● Written task
Rewrite the material from the line containing "Select siteroot in the breadcrumb" through the end, with every answer coordinate raised by 12 and everything else left as it is.

══ Data for this exercise ══

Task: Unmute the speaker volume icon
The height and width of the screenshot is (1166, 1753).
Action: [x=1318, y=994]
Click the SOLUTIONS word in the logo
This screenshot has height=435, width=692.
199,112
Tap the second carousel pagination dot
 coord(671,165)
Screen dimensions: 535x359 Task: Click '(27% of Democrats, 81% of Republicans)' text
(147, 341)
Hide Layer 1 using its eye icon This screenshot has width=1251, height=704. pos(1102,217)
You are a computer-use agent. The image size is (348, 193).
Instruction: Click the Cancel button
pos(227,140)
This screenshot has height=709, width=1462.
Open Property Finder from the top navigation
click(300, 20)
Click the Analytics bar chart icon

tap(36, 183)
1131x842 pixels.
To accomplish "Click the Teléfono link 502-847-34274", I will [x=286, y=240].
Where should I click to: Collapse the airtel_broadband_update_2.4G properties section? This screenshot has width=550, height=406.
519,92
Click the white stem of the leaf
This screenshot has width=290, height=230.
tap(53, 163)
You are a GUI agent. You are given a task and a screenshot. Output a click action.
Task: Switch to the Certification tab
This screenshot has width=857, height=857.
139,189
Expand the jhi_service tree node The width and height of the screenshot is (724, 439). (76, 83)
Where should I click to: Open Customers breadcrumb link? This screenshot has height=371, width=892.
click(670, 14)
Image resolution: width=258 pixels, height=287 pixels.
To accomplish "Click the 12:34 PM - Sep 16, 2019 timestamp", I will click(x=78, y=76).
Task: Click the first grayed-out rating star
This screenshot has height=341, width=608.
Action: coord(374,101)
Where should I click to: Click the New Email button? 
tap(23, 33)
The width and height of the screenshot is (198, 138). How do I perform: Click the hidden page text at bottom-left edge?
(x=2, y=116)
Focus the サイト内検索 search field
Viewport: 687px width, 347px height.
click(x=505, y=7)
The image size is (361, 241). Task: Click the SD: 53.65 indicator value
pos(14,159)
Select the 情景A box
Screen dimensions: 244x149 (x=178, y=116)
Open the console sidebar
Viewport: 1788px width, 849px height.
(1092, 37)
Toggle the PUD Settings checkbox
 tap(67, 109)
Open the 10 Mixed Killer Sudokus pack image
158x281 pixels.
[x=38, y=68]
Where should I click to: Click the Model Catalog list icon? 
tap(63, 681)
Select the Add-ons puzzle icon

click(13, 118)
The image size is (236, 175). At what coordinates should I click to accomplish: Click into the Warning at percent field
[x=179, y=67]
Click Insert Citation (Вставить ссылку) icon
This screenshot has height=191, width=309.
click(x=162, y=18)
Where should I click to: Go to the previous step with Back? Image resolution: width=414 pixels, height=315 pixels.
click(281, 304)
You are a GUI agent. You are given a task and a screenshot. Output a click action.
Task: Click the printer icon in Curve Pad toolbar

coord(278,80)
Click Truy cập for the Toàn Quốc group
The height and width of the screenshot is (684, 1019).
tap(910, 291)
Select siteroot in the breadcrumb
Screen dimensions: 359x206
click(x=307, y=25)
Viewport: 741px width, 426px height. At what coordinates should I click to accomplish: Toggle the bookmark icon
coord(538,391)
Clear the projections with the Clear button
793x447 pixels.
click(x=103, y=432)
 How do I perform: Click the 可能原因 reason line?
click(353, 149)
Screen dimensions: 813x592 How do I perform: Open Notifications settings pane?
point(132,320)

═══

● Correct result
Select siteroot in the breadcrumb
Screen dimensions: 359x206
click(x=319, y=37)
Viewport: 741px width, 426px height. At what coordinates should I click to accomplish: Toggle the bookmark icon
coord(550,403)
Clear the projections with the Clear button
793x447 pixels.
click(x=115, y=444)
 How do I perform: Click the 可能原因 reason line?
click(365, 161)
Screen dimensions: 813x592 How do I perform: Open Notifications settings pane?
point(144,332)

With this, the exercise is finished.